Yalnız tam 30da yapıyoruz ha :) ayarlasam olmazdı dklfög

(Jungkook'un Gözünden)

Yurt odasında oturmaktan sıkılmıştım. Yatağımda bir o yana bir bu yana dönüyordum. Sonra kalkıp elime bir kitap alıp okumaya çalışıyordum. Ama normalde kitap okumayan insan olan ben, şimdi mi okuyacaktım?
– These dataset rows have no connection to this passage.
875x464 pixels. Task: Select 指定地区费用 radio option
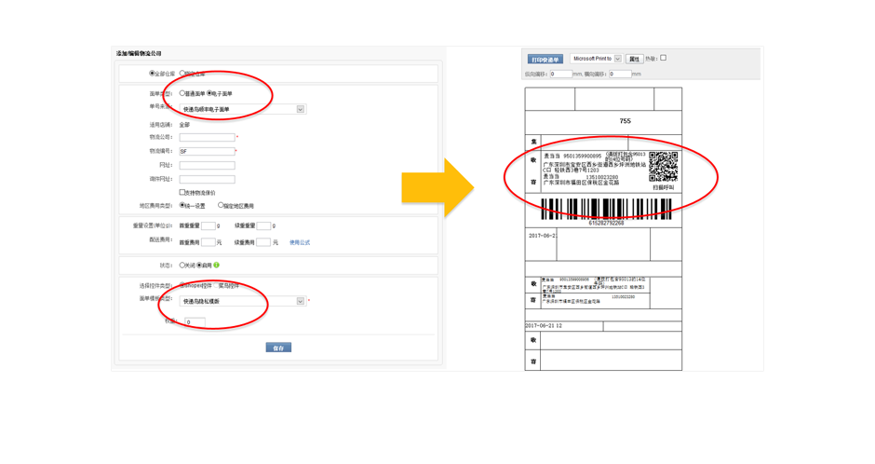tap(221, 206)
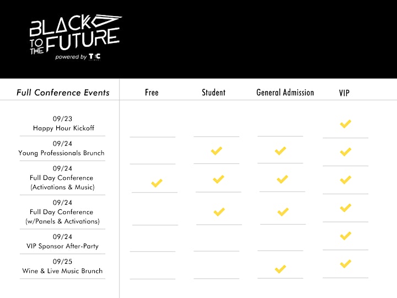Click the 09/23 Happy Hour Kickoff event
The image size is (397, 298).
pyautogui.click(x=63, y=124)
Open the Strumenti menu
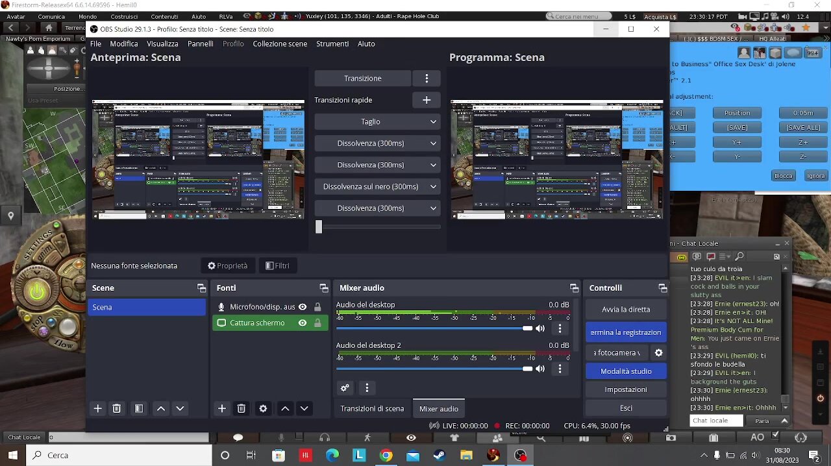Viewport: 831px width, 466px height. tap(332, 43)
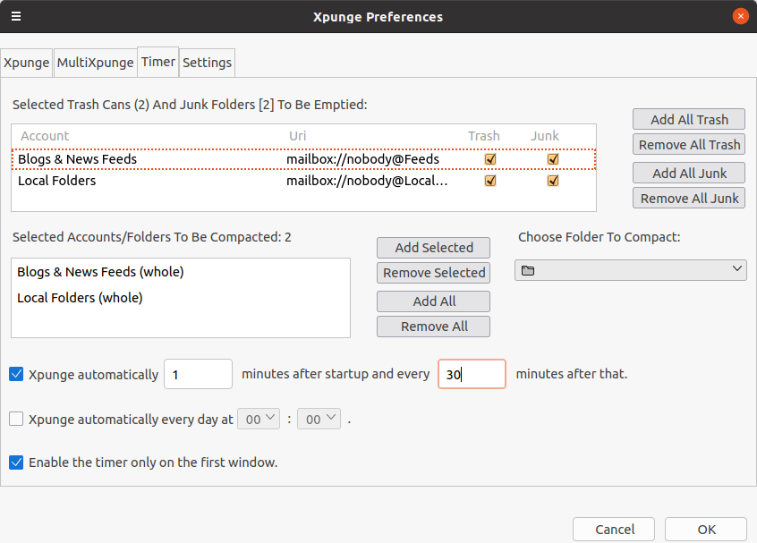The image size is (757, 543).
Task: Open the hamburger menu in title bar
Action: [x=16, y=16]
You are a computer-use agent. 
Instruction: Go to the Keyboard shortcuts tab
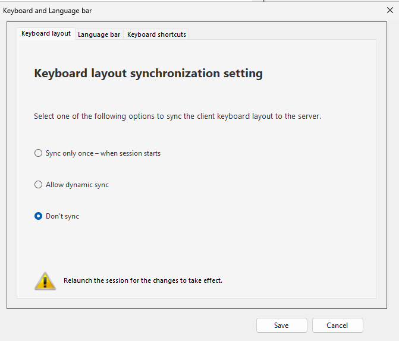pos(156,34)
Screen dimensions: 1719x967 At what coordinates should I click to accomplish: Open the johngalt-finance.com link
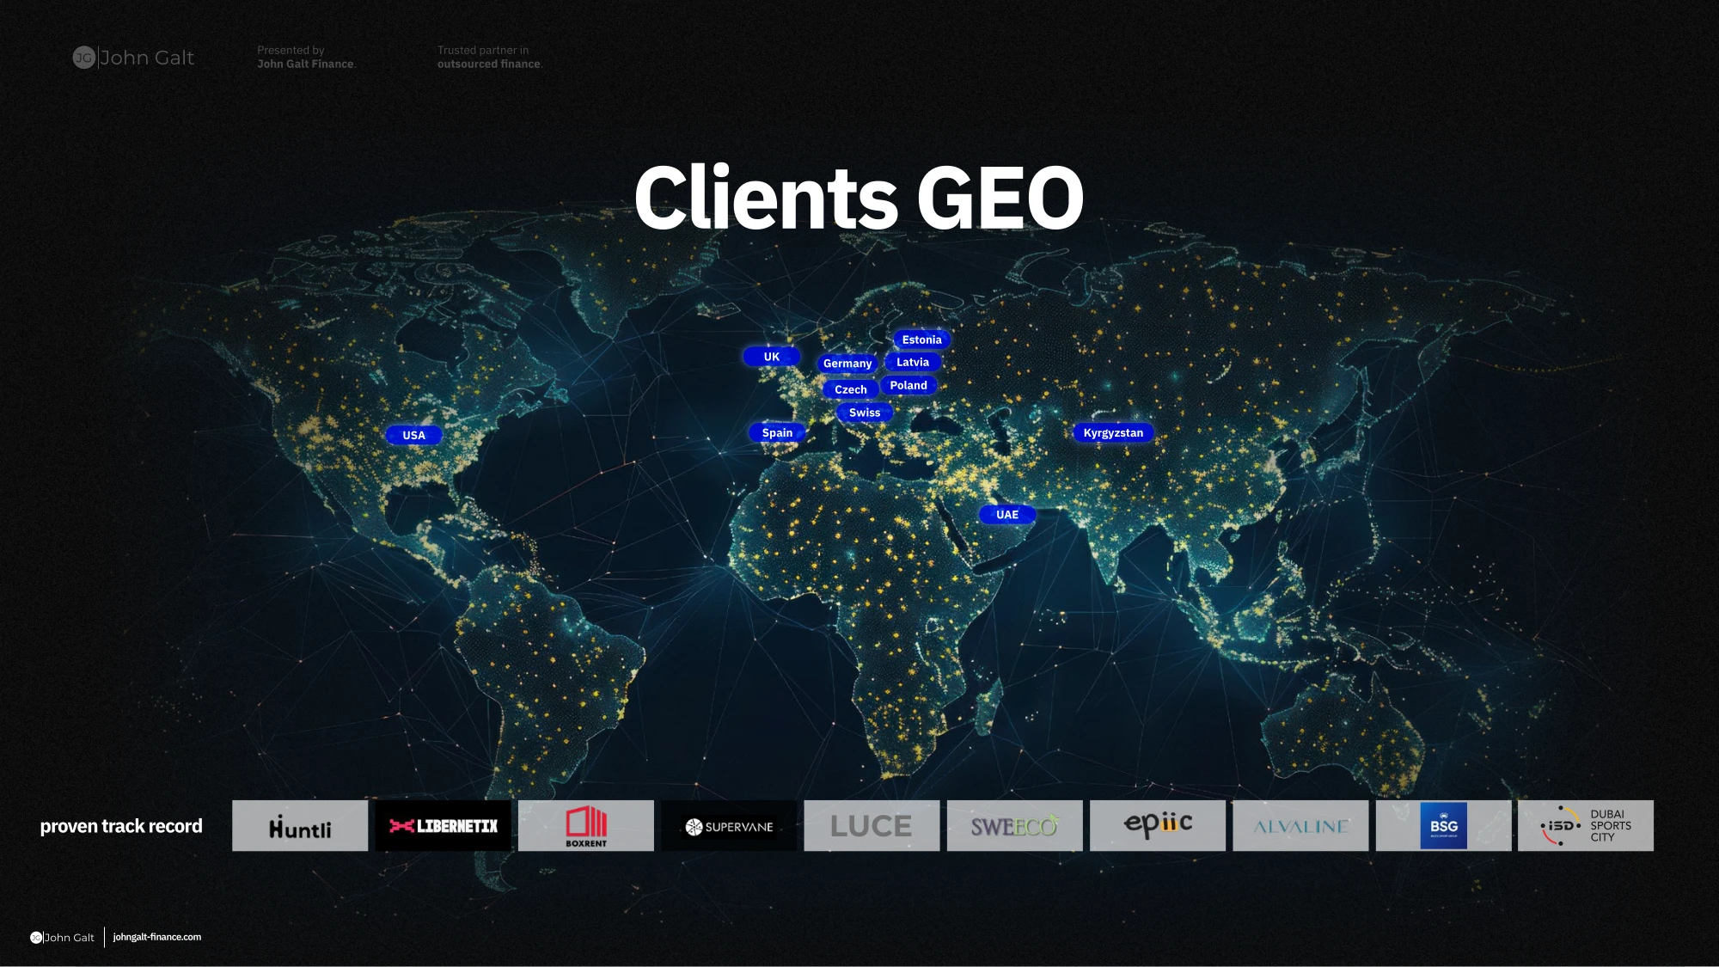point(157,937)
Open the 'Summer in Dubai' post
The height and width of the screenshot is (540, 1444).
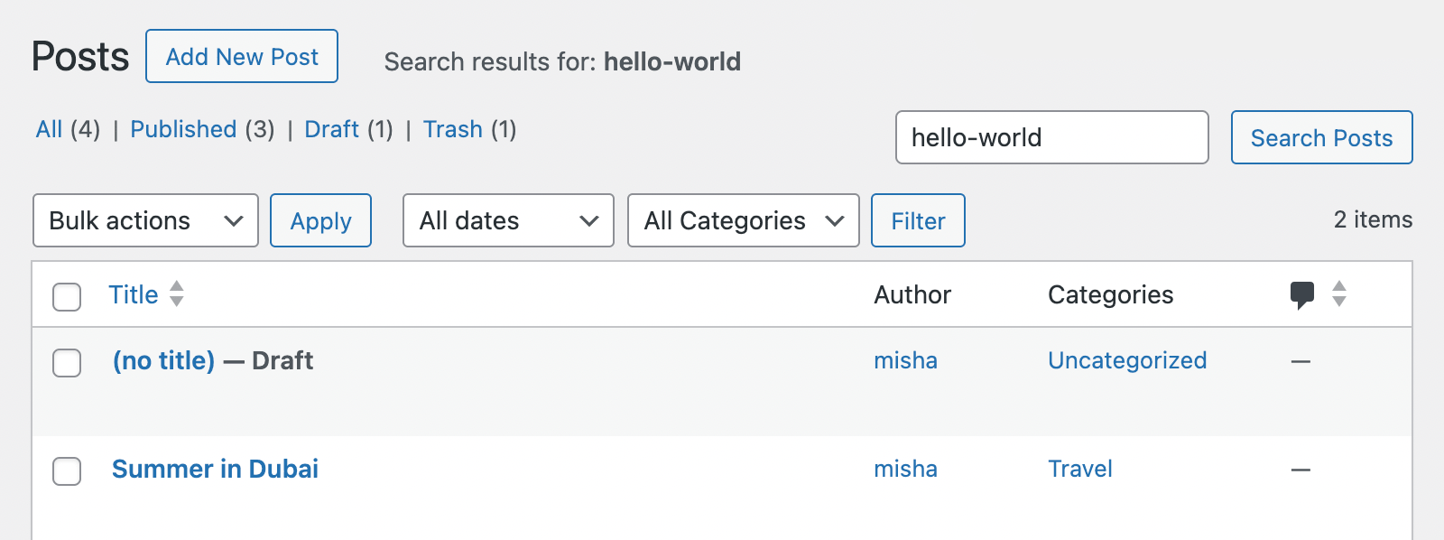click(x=215, y=469)
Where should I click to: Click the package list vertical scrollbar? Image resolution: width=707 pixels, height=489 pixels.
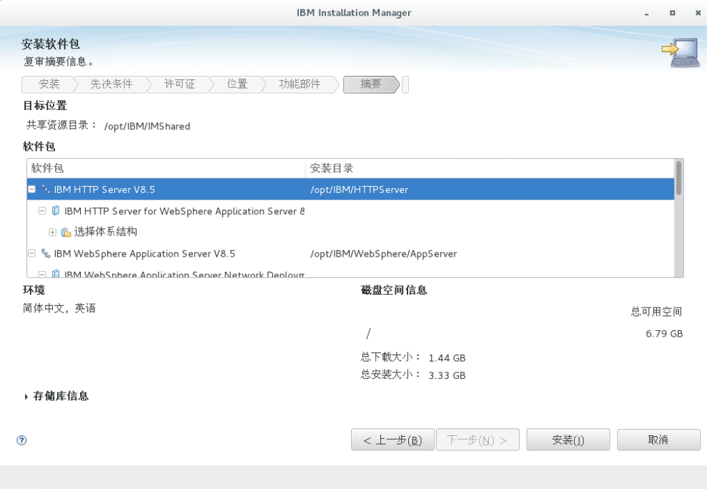(678, 217)
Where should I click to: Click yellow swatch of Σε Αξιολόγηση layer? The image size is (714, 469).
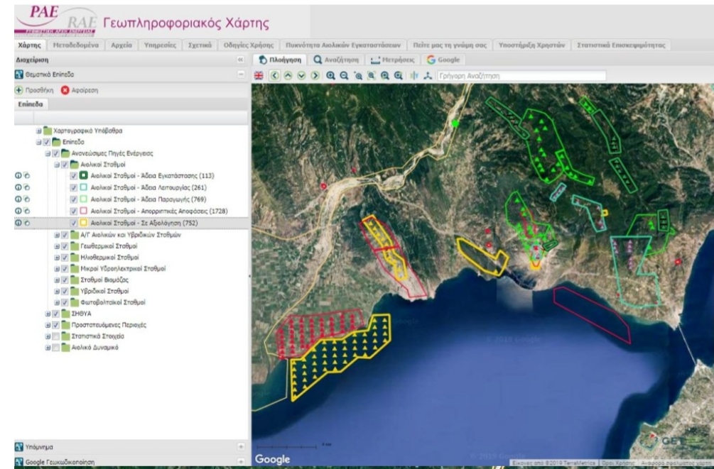(x=83, y=223)
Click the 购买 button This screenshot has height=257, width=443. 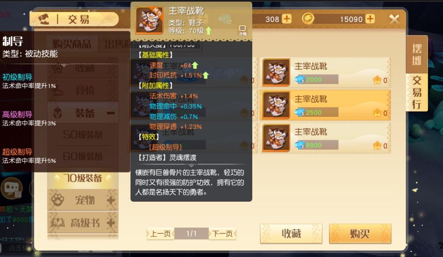360,234
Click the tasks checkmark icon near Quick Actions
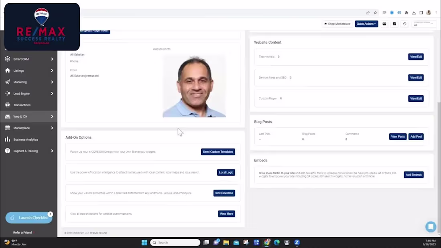This screenshot has width=441, height=248. [394, 24]
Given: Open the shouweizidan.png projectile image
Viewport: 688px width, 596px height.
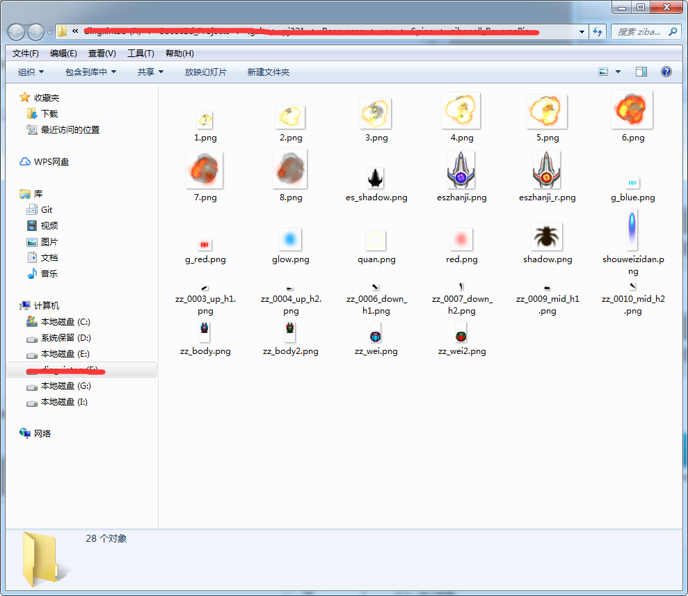Looking at the screenshot, I should click(632, 231).
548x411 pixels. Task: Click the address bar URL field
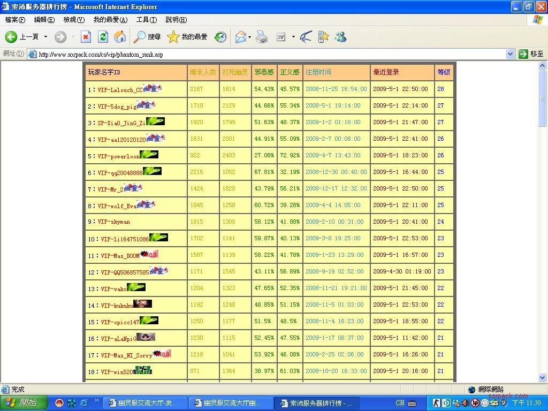tap(268, 54)
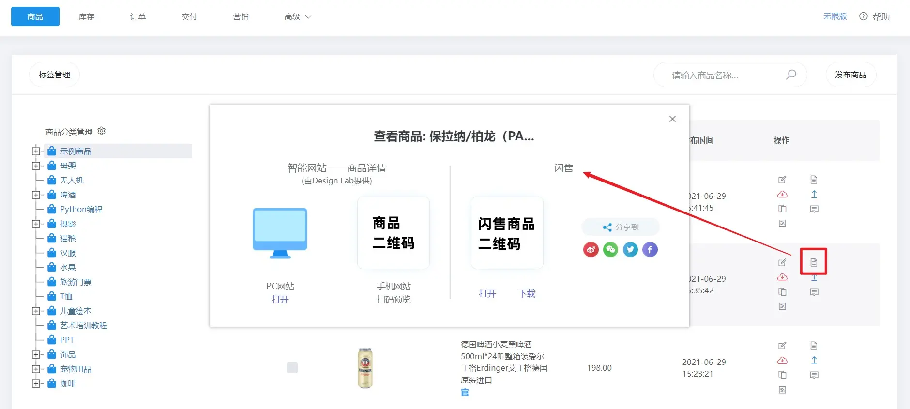Click the help question mark icon
The width and height of the screenshot is (910, 409).
[x=863, y=16]
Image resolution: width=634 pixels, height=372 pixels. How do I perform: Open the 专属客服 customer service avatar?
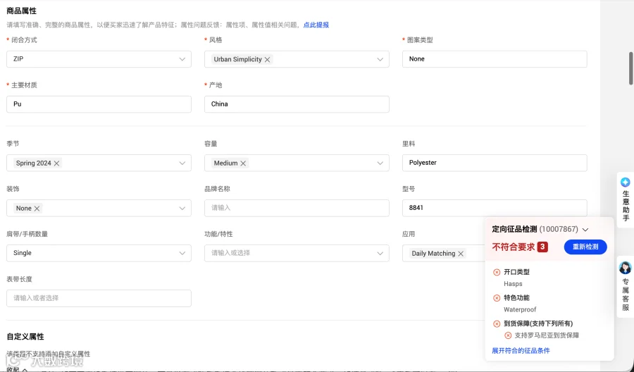(625, 268)
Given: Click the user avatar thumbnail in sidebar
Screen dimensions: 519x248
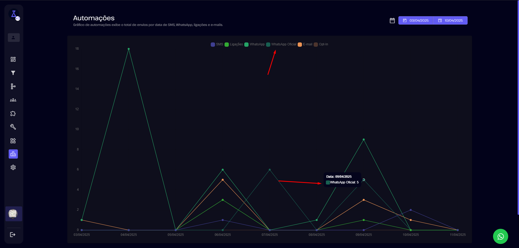Looking at the screenshot, I should [x=13, y=214].
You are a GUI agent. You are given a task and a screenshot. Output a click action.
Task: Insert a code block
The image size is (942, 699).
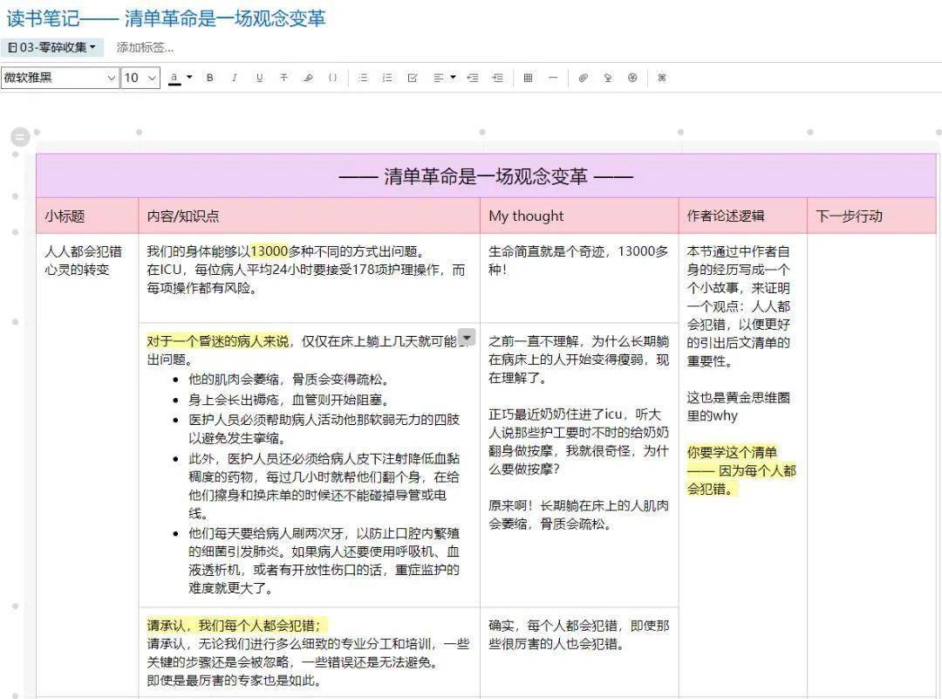(x=331, y=78)
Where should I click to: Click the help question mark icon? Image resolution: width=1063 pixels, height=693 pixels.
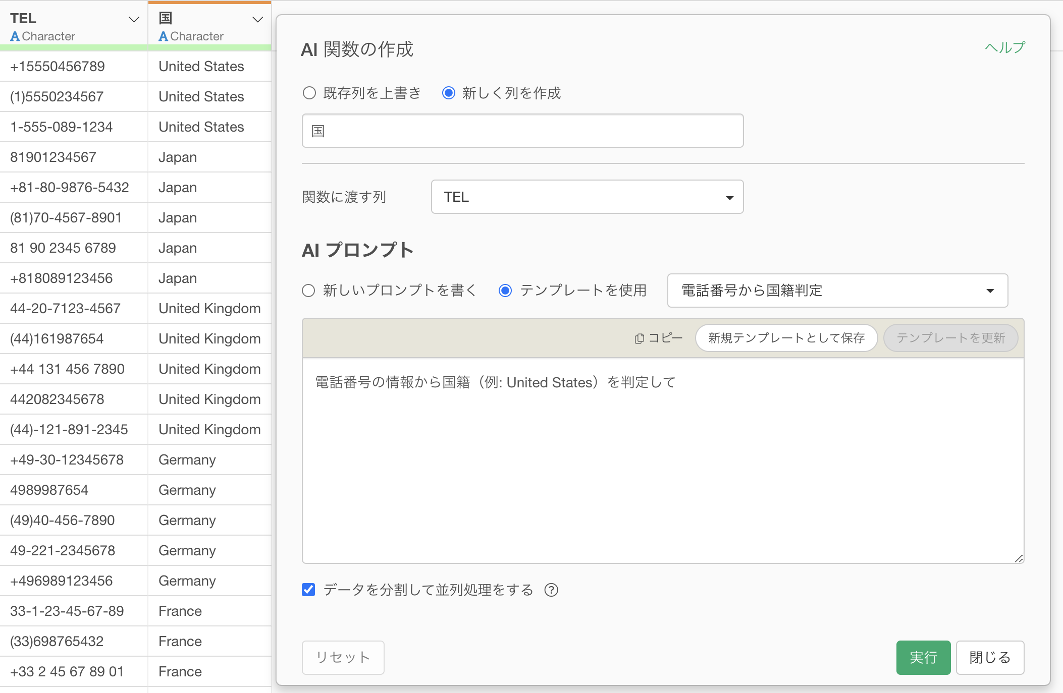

Bunu düşünerek daha kelime okumadan kitabı kapatıp telefonumu elime alıyordum. Fakat ona da sürekli bakıyordum zaten. Yeni bir şey yoktu. Telefon yine aynı telefondu. Bu yüzden onu da bırakıp yatağa kendimi tekrar atıyordum. Böylece döngünün başına geliyordum.

En son, döngüyü sayamayacağım kadar çok kez tekrarladıktan sonra, sıkılıp ayağa kalktım. Bu akşamın en ilginç şeyini yapıp yalnız olduğum odada volta atmaya başladım. Gerçekten en yeni şey buydu.

Tüm hyunglarım ve arkadaşlarım klüptelerdi. Şuan bildiğim kadarıyla bir tek Jimin hyung klüpte değildi. Onu da arayıp benimle buluş hyung çok sıkıldım, diyemezdim. O ne yapıyordu acaba?

Bunu düşünmeyip voltaya devam ettim. Ama odada böyle döne döne bir yere varamazdım. En iyisi dışarı çıkmaktı. Evet, dışarı çıkacaktım. Belki birileri ile karşılaşır sohbet ederdim. Ya da yeni insanlarla karşılaşırdım. En kötü yüksek bir yere çıkar gelen geçeni izlerdim.

Böyle düşünerek siyah eşofmanım ile beyaz tişörtümü değiştirme ihtiyacı duymadan üstüme siyah kapüşonlu bir ceket alıp dışarı çıkmadan önce aynaya baktım. Her halim seksi ve harikaydı.

Kampüsün içinde gezinirken tanıdık yüzler aradım. Evet, tanıdık yüzler vardı ama sadece tanıdıktı. Yanlarına gidip birden konuşma başlatsam garip karşılanabilirdim. Hepsi bir iletişimimin olmadığı fakat sürekli gördüğüm insanların yüzleriydi.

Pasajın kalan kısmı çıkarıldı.